Moving into late May and June 2020 there seemed to be a clearing in the forest or possibly the eye of the storm. In late May we reopened to elective surgical patients. The echo studies were being done again, the catheterization laboratory was seeing more traffic, and Virginia downgraded our COVID-19 alert level to spite the numbers continuing to ebb and flow with no clear pattern or trajectory. The national dialogue was so inconsistent that, left to their own motivations and needs, most health systems kept a cautious business as usual approach. Most services were permitted with more widespread sanitation and mandatory mask-wearing.
Of note, year to date, I do not personally know a single victim of COVID-19 a fact difficult to reconcile in light of nearly a quarter of a million deaths in the USA. Maybe we did something right, maybe we were lucky.

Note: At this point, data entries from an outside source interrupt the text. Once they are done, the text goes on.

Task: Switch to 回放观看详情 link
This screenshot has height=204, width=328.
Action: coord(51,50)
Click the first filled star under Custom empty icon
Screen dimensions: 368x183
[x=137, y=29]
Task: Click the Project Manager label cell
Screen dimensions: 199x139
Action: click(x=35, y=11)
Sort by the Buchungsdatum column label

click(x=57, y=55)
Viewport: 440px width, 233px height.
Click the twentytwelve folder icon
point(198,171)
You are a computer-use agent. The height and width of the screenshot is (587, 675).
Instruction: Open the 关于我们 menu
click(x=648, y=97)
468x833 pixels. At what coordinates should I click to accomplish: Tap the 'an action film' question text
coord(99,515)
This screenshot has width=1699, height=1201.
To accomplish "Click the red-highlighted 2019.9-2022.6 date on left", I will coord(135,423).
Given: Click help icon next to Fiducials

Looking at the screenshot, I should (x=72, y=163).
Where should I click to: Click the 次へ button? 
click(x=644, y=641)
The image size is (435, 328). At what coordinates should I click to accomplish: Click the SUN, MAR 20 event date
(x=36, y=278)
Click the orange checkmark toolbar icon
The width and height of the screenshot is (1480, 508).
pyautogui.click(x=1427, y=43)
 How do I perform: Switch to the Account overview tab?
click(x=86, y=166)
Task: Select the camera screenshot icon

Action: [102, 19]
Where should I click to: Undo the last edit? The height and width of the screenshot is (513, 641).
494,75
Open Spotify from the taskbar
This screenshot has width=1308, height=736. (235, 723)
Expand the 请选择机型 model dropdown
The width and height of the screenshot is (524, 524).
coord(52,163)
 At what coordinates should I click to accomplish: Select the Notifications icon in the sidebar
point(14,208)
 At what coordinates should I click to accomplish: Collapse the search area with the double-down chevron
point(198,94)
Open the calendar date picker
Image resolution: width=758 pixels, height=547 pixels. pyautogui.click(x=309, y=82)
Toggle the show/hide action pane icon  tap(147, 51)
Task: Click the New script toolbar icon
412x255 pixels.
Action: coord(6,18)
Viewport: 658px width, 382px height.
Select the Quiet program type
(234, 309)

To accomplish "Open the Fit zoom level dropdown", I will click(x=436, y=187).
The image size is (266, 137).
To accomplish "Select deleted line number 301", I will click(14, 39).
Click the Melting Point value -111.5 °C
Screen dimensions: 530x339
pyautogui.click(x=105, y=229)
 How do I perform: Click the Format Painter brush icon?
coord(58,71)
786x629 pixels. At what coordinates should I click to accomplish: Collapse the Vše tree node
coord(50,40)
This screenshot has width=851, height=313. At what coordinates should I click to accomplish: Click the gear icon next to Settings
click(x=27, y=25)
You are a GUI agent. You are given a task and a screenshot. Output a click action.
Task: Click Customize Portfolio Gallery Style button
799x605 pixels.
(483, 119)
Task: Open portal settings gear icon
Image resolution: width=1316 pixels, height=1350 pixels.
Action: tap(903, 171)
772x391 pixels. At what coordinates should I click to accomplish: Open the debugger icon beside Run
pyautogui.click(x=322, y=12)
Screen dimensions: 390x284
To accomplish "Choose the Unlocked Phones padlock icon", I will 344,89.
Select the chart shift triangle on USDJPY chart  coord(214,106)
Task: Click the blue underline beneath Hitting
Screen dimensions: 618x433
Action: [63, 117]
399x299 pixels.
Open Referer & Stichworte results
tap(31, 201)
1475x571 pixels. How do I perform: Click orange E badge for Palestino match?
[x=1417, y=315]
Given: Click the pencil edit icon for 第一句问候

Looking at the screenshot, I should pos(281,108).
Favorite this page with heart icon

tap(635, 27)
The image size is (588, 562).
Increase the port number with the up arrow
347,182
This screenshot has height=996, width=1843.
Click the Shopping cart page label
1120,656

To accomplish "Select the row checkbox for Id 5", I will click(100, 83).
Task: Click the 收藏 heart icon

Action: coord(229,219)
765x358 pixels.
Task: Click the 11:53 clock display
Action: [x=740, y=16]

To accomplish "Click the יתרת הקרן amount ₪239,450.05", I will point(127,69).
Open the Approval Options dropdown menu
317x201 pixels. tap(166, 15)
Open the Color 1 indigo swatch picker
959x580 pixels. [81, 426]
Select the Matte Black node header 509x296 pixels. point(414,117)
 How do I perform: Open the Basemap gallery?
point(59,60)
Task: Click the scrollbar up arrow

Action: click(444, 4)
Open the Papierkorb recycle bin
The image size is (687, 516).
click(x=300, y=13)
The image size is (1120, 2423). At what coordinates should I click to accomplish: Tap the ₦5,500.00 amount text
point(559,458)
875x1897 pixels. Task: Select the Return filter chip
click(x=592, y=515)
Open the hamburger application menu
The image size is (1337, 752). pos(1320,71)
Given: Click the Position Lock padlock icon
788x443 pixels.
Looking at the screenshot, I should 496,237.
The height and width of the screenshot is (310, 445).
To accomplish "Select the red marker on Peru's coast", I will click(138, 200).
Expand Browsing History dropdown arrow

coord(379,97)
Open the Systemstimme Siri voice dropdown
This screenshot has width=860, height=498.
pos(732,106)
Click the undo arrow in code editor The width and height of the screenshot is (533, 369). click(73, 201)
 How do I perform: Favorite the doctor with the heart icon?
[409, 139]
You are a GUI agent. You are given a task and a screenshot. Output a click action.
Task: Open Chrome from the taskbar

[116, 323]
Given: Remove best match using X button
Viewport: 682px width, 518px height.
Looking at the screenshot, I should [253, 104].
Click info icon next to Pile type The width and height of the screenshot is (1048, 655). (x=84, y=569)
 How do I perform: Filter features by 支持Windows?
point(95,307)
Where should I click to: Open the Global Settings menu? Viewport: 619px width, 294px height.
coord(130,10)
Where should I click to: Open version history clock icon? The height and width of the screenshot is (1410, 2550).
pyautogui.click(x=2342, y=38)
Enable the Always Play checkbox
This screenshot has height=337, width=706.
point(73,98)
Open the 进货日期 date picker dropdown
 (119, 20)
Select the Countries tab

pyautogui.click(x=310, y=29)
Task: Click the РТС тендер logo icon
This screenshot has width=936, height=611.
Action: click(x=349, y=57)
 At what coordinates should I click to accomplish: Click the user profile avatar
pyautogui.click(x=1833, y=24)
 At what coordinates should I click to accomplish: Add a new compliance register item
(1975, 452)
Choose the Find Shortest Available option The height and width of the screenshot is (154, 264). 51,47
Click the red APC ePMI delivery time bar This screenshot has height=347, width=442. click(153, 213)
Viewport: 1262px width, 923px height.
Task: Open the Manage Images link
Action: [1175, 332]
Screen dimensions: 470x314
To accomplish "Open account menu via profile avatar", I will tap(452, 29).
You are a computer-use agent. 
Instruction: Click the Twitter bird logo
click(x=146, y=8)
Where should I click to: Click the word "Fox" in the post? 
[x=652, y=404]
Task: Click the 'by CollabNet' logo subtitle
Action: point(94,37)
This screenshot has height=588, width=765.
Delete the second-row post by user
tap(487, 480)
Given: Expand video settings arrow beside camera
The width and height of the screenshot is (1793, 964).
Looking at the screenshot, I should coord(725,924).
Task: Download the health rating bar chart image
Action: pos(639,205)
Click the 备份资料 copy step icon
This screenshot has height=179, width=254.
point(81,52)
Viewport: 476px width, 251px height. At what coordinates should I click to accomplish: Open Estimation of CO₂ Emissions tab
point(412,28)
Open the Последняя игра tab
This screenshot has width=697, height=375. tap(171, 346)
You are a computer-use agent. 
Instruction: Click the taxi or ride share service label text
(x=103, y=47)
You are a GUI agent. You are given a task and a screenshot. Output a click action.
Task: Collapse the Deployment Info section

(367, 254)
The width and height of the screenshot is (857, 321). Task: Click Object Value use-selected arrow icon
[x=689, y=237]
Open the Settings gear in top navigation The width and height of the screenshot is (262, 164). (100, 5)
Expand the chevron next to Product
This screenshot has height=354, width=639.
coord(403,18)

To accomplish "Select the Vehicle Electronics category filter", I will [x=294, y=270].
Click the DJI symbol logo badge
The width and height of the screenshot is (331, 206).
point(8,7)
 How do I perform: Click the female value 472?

Below the surface, I am tired. I sleep less and worry more. I worry about this winter, I worry about my kids going back to school, I worry about my patients and their families. It seems like everyone has a prediction and that none of the predictions thus far have been perfect, and that is to be expected.
I encourage my fellow clinicians to protect themselves and follow the science rather than the rhetoric. We need to support each other and our patients by reassuring them that it is safe for them to come see us, that we will use the recommended precautions to protect them. Cardiovascular disease didn’t take a vacation during this pandemic, in fact, there is evidence that COVID-19 has serious novel effects on the heart and cerebrovascular system yet to be clearly defined.
With flu season upon us educating our patients about the difference in symptoms with COVID-19 and the importance of flu vaccination is vital and can hopefully prevent a tsunami of critically ill patients from overwhelming our intensive care units this winter. Finally, protect yourself, allow yourself to feel the pain and the hope in your altruism, your sacrifice, and your love for humanity.